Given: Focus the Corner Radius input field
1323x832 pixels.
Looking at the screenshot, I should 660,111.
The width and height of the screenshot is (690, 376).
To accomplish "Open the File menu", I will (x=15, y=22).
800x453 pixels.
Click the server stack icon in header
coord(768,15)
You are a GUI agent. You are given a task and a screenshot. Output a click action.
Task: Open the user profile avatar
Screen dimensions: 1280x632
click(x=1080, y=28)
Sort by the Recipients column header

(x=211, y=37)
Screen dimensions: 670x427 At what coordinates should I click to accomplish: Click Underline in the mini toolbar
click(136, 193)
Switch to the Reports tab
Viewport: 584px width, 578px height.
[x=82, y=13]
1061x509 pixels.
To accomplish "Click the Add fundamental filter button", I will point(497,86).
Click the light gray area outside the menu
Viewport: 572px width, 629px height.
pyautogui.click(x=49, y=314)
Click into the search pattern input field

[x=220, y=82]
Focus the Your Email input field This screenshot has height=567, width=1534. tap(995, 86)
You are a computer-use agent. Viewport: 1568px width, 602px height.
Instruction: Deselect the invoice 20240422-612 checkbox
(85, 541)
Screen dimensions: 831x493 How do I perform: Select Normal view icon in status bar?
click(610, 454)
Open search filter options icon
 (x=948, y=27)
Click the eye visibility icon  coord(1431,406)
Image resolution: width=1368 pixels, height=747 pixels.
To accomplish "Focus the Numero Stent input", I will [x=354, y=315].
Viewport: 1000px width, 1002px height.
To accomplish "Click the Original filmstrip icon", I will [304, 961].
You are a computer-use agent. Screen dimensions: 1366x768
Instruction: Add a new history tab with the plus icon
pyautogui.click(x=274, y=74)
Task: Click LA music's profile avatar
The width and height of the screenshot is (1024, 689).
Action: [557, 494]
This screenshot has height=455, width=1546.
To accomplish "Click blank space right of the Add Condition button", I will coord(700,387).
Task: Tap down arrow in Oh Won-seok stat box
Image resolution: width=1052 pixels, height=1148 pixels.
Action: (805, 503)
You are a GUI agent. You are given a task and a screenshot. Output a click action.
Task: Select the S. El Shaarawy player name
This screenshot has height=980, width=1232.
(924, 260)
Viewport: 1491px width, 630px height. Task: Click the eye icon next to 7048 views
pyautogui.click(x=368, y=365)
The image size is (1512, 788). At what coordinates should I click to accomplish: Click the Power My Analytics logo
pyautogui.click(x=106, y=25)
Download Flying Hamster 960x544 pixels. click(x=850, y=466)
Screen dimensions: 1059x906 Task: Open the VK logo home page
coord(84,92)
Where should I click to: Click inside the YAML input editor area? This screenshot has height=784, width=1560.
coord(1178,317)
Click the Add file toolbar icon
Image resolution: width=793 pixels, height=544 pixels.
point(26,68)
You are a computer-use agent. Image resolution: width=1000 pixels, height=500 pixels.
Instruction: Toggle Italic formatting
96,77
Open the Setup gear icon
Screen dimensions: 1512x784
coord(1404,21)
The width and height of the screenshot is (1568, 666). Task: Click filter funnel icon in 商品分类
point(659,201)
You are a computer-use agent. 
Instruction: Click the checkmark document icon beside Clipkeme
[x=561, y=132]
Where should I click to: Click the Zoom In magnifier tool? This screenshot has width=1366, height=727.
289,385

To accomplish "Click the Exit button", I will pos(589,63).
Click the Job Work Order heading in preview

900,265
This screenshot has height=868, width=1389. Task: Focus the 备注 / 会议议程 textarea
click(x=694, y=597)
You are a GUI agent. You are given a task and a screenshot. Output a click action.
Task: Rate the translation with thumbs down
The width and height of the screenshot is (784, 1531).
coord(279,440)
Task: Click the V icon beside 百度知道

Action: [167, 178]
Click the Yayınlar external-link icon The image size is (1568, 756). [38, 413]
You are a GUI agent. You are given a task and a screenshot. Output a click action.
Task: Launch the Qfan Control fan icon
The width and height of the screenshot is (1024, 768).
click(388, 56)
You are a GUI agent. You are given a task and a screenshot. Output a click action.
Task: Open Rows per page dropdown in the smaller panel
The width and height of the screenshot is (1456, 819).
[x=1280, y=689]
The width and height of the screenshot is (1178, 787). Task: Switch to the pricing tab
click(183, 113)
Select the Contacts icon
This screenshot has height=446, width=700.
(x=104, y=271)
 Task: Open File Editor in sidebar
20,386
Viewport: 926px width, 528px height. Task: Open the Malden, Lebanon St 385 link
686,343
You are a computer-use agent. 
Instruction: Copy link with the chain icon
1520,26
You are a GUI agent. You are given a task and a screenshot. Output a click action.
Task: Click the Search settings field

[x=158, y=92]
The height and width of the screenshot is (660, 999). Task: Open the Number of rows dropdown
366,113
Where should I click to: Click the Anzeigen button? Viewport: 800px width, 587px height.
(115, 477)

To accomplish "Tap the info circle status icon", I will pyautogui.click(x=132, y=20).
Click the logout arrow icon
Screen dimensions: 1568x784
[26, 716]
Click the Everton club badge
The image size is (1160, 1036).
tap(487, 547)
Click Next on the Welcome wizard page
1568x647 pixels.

● ● ● ● ● ● ●

TASK REQUIREMENTS: Could you copy out all of the records above exactly?

ANSWER TO THIS TASK:
Given: Focus the Corner Radius input field
1323x832 pixels.
Looking at the screenshot, I should 660,111.
The width and height of the screenshot is (690, 376).
To accomplish "Open the File menu", I will (x=15, y=22).
800x453 pixels.
Click the server stack icon in header
coord(768,15)
You are a GUI agent. You are given a task and a screenshot. Output a click action.
Task: Open the user profile avatar
Screen dimensions: 1280x632
click(x=1080, y=28)
Sort by the Recipients column header

(x=211, y=37)
Screen dimensions: 670x427 At what coordinates should I click to accomplish: Click Underline in the mini toolbar
click(136, 193)
Switch to the Reports tab
Viewport: 584px width, 578px height.
[x=82, y=13]
1061x509 pixels.
To accomplish "Click the Add fundamental filter button", I will point(497,86).
Click the light gray area outside the menu
Viewport: 572px width, 629px height.
pyautogui.click(x=49, y=314)
Click into the search pattern input field

[x=220, y=82]
Focus the Your Email input field This screenshot has height=567, width=1534. tap(995, 86)
You are a computer-use agent. Viewport: 1568px width, 602px height.
Instruction: Deselect the invoice 20240422-612 checkbox
(85, 541)
Screen dimensions: 831x493 How do I perform: Select Normal view icon in status bar?
click(610, 454)
Open search filter options icon
 (x=948, y=27)
Click the eye visibility icon  coord(1431,406)
Image resolution: width=1368 pixels, height=747 pixels.
To accomplish "Focus the Numero Stent input", I will [x=354, y=315].
Viewport: 1000px width, 1002px height.
To accomplish "Click the Original filmstrip icon", I will [304, 961].
You are a computer-use agent. Screen dimensions: 1366x768
Instruction: Add a new history tab with the plus icon
pyautogui.click(x=274, y=74)
Task: Click LA music's profile avatar
The width and height of the screenshot is (1024, 689).
Action: [557, 494]
This screenshot has height=455, width=1546.
To accomplish "Click blank space right of the Add Condition button", I will coord(700,387).
Task: Tap down arrow in Oh Won-seok stat box
Image resolution: width=1052 pixels, height=1148 pixels.
Action: (805, 503)
You are a GUI agent. You are given a task and a screenshot. Output a click action.
Task: Select the S. El Shaarawy player name
This screenshot has height=980, width=1232.
(924, 260)
Viewport: 1491px width, 630px height. Task: Click the eye icon next to 7048 views
pyautogui.click(x=368, y=365)
The image size is (1512, 788). At what coordinates should I click to accomplish: Click the Power My Analytics logo
pyautogui.click(x=106, y=25)
Download Flying Hamster 960x544 pixels. click(x=850, y=466)
Screen dimensions: 1059x906 Task: Open the VK logo home page
coord(84,92)
Where should I click to: Click inside the YAML input editor area? This screenshot has height=784, width=1560.
coord(1178,317)
Click the Add file toolbar icon
Image resolution: width=793 pixels, height=544 pixels.
point(26,68)
You are a computer-use agent. Image resolution: width=1000 pixels, height=500 pixels.
Instruction: Toggle Italic formatting
96,77
Open the Setup gear icon
Screen dimensions: 1512x784
coord(1404,21)
The width and height of the screenshot is (1568, 666). Task: Click filter funnel icon in 商品分类
point(659,201)
You are a computer-use agent. 
Instruction: Click the checkmark document icon beside Clipkeme
[x=561, y=132]
Where should I click to: Click the Zoom In magnifier tool? This screenshot has width=1366, height=727.
289,385

To accomplish "Click the Exit button", I will pos(589,63).
Click the Job Work Order heading in preview

900,265
This screenshot has height=868, width=1389. Task: Focus the 备注 / 会议议程 textarea
click(x=694, y=597)
You are a GUI agent. You are given a task and a screenshot. Output a click action.
Task: Rate the translation with thumbs down
The width and height of the screenshot is (784, 1531).
coord(279,440)
Task: Click the V icon beside 百度知道

Action: [167, 178]
Click the Yayınlar external-link icon The image size is (1568, 756). [38, 413]
You are a GUI agent. You are given a task and a screenshot. Output a click action.
Task: Launch the Qfan Control fan icon
The width and height of the screenshot is (1024, 768).
click(388, 56)
You are a GUI agent. You are given a task and a screenshot. Output a click action.
Task: Open Rows per page dropdown in the smaller panel
The width and height of the screenshot is (1456, 819).
[x=1280, y=689]
The width and height of the screenshot is (1178, 787). Task: Switch to the pricing tab
click(183, 113)
Select the Contacts icon
This screenshot has height=446, width=700.
(x=104, y=271)
 Task: Open File Editor in sidebar
20,386
Viewport: 926px width, 528px height. Task: Open the Malden, Lebanon St 385 link
686,343
You are a computer-use agent. 
Instruction: Copy link with the chain icon
1520,26
You are a GUI agent. You are given a task and a screenshot. Output a click action.
Task: Click the Search settings field

[x=158, y=92]
The height and width of the screenshot is (660, 999). Task: Open the Number of rows dropdown
366,113
Where should I click to: Click the Anzeigen button? Viewport: 800px width, 587px height.
(115, 477)

To accomplish "Tap the info circle status icon", I will pyautogui.click(x=132, y=20).
Click the logout arrow icon
Screen dimensions: 1568x784
[26, 716]
Click the Everton club badge
The image size is (1160, 1036).
tap(487, 547)
Click Next on the Welcome wizard page
1568x647 pixels.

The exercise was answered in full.